Die Energiekrise schlägt im nächsten Jahr auf das Portemonnaie. Für Firmen, die ihren Strom auf dem freien Markt beziehen und keine langfristigen Verträge abgeschlossen haben, dürfte es besonders happig werden. Die an der Börse gehandelten Strompreise gehen momentan durch die Decke.
In der Schweiz sind davon über 23'000 Unternehmen betroffen. Eines davon ist das Hotel Storchen in Zürich. «Der Strompreis wird bald elfmal höher sein als das, was wir im Moment noch zahlen», sagt der Hoteldirektor Jörg Arnold. Fast täglich werden die Stromofferten des Energieversorgers fürs kommende Jahr angepasst.
Würde Arnold heute den Vertrag abschliessen, wären das für das kommende Jahr Mehrkosten von knapp zwei Millionen Franken – alleine für den Strom. «Das muss ich auf die Gäste abwälzen – pro Logiernacht sind das 50 bis 70 Franken.» Ob die Gäste das bezahlen werden? «Das ist die grosse Frage», sagt Arnold schulterzuckend.
Früher profitiert
Wie das Hotel Storchen sind in der Schweiz ungefähr 23'000 andere Unternehmen von der Preisexplosion betroffen. Denn seit der Strommarktliberalisierung sind Grosskunden mit einem Jahresverbrauch von mehr als 100'000 Kilowattstunden nicht mehr verpflichtet, ihren Strom über die regionale Grundversorgung zu beziehen, sondern können ihn – auf eigenes Risiko – auf dem freien Markt einkaufen. Viele Jahre profitierten sie von tieferen Preisen, nun müssen sie wohl sehr tief in die Taschen greifen.
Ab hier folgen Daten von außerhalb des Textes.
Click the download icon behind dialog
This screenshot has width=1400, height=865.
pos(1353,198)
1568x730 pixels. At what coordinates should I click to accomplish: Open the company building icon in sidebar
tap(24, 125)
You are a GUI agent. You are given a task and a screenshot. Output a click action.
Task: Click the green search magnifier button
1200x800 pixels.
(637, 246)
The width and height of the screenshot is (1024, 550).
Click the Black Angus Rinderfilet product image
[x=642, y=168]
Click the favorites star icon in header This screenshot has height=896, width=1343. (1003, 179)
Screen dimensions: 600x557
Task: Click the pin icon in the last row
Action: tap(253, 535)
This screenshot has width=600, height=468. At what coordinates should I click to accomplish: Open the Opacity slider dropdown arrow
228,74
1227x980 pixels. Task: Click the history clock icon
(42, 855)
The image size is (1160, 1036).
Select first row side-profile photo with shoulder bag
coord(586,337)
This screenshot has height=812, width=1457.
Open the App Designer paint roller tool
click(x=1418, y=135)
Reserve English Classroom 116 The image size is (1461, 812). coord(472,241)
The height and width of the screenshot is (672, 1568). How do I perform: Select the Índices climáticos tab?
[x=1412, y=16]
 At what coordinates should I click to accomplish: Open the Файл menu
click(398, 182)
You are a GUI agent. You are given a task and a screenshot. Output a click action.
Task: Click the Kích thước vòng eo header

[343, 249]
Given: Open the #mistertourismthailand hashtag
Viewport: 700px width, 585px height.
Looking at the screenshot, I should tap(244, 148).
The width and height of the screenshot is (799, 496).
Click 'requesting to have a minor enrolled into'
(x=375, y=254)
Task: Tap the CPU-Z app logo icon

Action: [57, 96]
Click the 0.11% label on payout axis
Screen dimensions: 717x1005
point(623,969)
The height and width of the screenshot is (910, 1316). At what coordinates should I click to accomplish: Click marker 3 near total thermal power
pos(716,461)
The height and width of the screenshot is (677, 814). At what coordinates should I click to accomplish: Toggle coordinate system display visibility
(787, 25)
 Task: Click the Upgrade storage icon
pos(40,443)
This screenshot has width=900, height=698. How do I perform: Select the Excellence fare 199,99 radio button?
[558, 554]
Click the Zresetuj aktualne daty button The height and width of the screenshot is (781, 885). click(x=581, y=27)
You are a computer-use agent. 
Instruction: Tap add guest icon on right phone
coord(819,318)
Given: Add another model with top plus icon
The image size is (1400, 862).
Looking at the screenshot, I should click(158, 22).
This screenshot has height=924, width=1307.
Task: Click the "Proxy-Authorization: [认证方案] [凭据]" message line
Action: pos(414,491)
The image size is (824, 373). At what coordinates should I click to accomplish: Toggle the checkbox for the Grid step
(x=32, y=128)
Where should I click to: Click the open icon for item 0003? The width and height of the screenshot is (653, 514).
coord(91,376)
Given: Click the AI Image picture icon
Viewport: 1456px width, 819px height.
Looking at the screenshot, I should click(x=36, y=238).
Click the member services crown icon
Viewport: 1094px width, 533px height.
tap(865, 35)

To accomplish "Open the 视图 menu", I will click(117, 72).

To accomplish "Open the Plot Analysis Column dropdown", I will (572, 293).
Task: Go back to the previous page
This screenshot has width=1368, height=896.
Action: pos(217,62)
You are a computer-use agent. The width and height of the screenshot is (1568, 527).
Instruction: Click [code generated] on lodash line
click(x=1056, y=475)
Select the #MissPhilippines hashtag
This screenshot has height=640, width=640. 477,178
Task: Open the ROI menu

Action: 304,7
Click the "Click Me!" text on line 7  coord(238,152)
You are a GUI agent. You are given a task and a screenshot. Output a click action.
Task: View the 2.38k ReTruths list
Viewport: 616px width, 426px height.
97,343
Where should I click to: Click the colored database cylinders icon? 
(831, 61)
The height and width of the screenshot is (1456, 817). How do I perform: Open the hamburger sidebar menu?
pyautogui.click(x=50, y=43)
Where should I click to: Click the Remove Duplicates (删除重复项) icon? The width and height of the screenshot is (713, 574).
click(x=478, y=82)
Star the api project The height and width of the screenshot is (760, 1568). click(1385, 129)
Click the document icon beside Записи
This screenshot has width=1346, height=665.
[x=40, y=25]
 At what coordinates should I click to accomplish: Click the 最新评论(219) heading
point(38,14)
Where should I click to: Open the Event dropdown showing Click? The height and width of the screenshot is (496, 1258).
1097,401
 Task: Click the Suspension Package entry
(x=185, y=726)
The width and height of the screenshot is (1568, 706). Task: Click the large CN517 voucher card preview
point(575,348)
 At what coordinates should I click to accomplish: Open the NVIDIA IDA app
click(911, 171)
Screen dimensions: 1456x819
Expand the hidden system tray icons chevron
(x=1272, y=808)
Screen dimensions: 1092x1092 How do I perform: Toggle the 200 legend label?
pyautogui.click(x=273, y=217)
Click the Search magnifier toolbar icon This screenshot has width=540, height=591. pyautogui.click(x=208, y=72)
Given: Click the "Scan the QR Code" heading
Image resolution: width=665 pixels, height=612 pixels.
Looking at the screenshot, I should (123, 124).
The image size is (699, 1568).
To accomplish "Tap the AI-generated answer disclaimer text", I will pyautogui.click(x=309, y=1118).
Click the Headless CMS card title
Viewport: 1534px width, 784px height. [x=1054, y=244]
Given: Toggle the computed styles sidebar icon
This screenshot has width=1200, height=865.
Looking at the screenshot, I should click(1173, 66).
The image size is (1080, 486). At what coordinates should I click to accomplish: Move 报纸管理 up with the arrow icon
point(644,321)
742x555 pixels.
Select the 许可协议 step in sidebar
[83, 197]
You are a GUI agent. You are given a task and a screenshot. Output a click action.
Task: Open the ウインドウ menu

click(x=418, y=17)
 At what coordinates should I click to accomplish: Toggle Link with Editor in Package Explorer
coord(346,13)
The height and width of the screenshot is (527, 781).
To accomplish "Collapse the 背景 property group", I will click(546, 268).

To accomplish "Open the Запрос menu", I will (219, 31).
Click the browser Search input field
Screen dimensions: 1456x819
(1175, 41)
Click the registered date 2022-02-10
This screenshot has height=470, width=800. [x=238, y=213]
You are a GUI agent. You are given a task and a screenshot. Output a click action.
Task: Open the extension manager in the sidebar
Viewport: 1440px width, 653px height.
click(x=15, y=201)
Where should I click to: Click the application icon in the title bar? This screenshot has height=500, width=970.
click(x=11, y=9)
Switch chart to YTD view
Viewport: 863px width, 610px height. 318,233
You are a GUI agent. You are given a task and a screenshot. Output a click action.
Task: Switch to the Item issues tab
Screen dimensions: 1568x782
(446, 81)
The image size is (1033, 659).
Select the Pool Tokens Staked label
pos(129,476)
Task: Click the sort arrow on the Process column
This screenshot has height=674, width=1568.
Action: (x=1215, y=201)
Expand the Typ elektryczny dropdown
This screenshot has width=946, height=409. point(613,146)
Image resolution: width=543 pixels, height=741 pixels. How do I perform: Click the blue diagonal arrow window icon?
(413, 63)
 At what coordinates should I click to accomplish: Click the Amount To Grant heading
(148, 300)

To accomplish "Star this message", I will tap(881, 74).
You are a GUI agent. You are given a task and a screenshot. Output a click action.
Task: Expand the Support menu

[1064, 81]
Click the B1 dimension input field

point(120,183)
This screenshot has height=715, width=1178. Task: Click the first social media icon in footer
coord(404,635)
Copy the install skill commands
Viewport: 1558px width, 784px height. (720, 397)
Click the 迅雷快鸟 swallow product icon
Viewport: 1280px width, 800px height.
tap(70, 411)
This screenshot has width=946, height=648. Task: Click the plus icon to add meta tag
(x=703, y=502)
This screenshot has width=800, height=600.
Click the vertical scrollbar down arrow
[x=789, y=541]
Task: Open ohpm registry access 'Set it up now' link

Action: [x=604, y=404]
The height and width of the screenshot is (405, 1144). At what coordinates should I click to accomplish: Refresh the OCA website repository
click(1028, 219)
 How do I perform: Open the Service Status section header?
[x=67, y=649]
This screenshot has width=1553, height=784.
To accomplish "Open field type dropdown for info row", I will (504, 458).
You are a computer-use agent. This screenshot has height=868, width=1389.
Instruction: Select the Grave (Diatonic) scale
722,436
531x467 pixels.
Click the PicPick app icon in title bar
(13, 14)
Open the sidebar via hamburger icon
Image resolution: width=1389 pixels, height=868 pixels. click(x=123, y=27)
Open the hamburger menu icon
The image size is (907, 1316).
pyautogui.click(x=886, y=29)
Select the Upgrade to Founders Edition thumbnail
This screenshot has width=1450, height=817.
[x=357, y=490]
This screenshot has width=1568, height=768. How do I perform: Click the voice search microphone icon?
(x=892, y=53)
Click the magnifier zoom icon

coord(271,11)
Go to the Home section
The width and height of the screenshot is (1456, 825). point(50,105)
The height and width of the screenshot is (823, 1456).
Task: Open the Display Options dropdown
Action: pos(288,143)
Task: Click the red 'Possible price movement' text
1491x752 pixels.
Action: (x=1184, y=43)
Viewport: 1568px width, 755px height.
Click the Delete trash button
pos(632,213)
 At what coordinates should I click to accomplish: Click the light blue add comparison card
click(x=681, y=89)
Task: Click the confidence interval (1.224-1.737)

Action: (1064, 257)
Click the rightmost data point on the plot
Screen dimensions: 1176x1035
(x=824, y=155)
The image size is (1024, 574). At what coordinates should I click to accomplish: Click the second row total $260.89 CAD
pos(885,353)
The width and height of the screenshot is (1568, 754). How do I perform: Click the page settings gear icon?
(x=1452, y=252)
Je nach Entwicklung der Situation könnten dadurch einige Unternehmen in Schwierigkeiten kommen, heisst es beim Schweizerischen Gewerbeverband. SGV-Präsident und Nationalrat Fabio Regazzi (Mitte/TI) betont, dass es wichtig sei, die Preise so schnell wie möglich wieder auf ein normales Niveau zu bringen. «Sonst könnte es sein, dass in Zukunft Massnahmen wie Entlassungen ausgesprochen werden müssen.» Konkrete Fälle seien ihm bisher aber noch nicht bekannt.
Beispiellose Situation
Der aktuelle Preisanstieg sei beispiellos, sagt der Strommarktexperte Ulrich Münch. Grundsätzlich funktioniere der Strommarkt zyklisch und sei immer von Auf- und Ab-Bewegungen geprägt. «Aber in dieser Schnelligkeit und in dieser Höhe habe ich es noch nie erlebt. Das ist absolut nicht zu vergleichen mit dem, was wir in den letzten 20 Jahren erlebt haben», stellt Münch fest.
Und diese Ausnahmesituation dürfte laut Münch auch noch einige Zeit anhalten. «Mit sehr kurzfristigen Änderungen ist eher nicht zu rechnen». Allerdings gebe es gute Gründe, warum der Strompreis auch bald wieder sinken könnte.
Einerseits werde Deutschland schon bald die von Russland unabhängige Gasinfrastruktur aufgebaut haben. Und in Frankreich gehen vielleicht schon bald wieder die derzeit abgeschalteten Kernkraftwerke ans Netz. «Und dann kommt es auch noch darauf an, ob in der Schweiz und dem restlichen Europa die Steigerung der Produktion erneuerbarer Energie so durchgezogen werden kann, wie geplant», sagt Münch.